EXERCISE INSTRUCTIONS :: Could you return every record below word for word, leaving out the pictures?
============================================================
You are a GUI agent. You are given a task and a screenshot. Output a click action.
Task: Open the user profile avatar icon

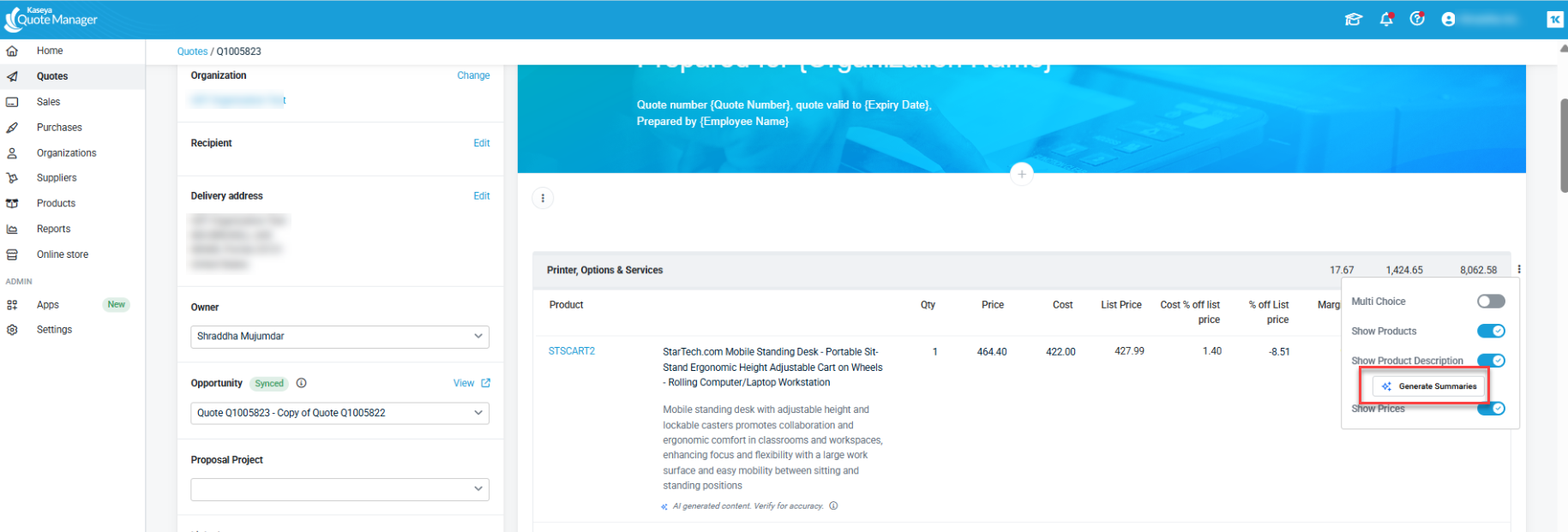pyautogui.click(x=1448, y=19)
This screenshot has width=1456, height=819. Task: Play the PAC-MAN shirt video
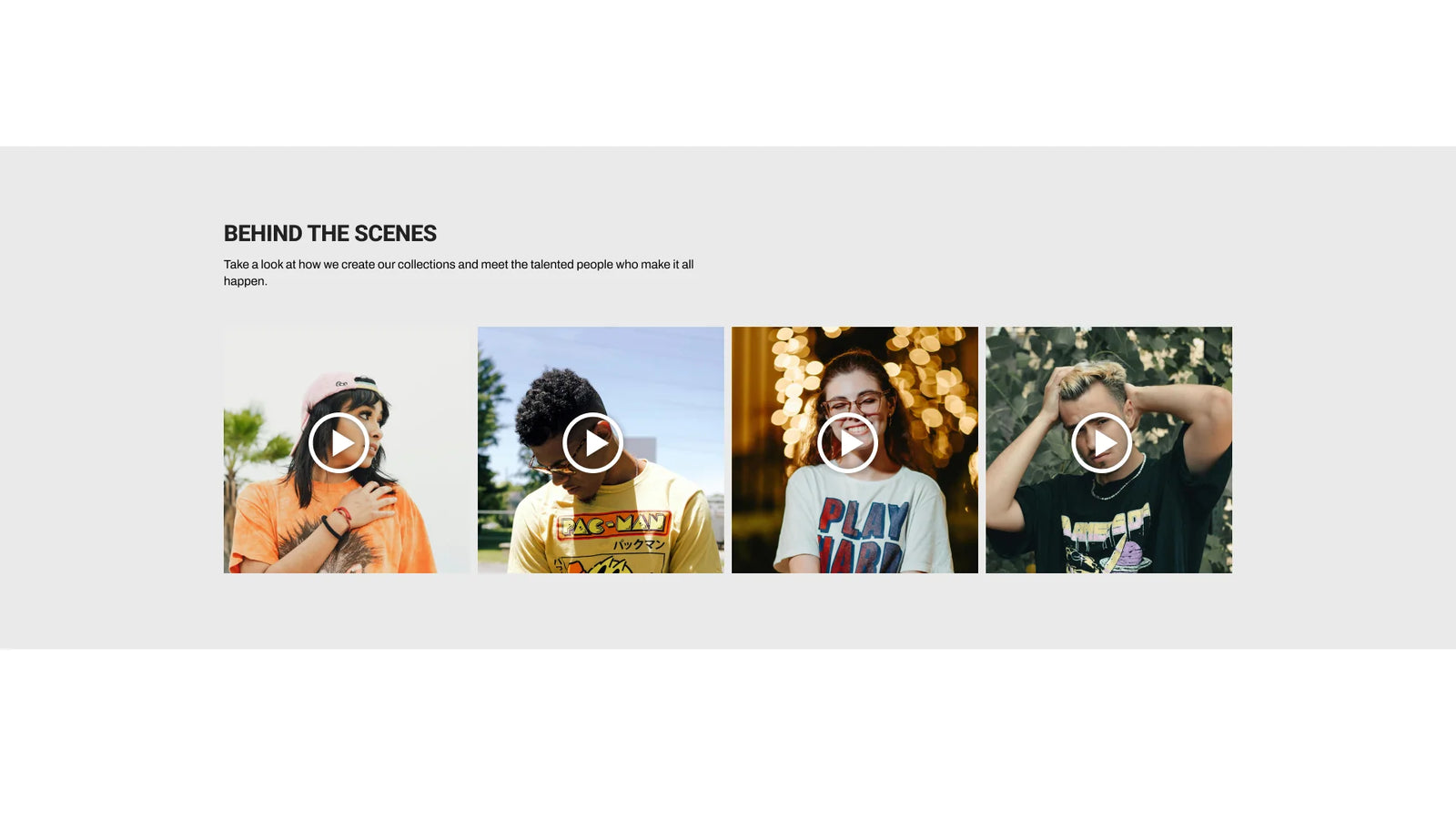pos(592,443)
============================================================
EXERCISE OUTPUT ::
You are a GUI agent. You are given a task and a screenshot. Output a click action.
Task: Open the user profile avatar icon

pyautogui.click(x=1448, y=19)
This screenshot has width=1456, height=819. Task: Play the PAC-MAN shirt video
pos(592,443)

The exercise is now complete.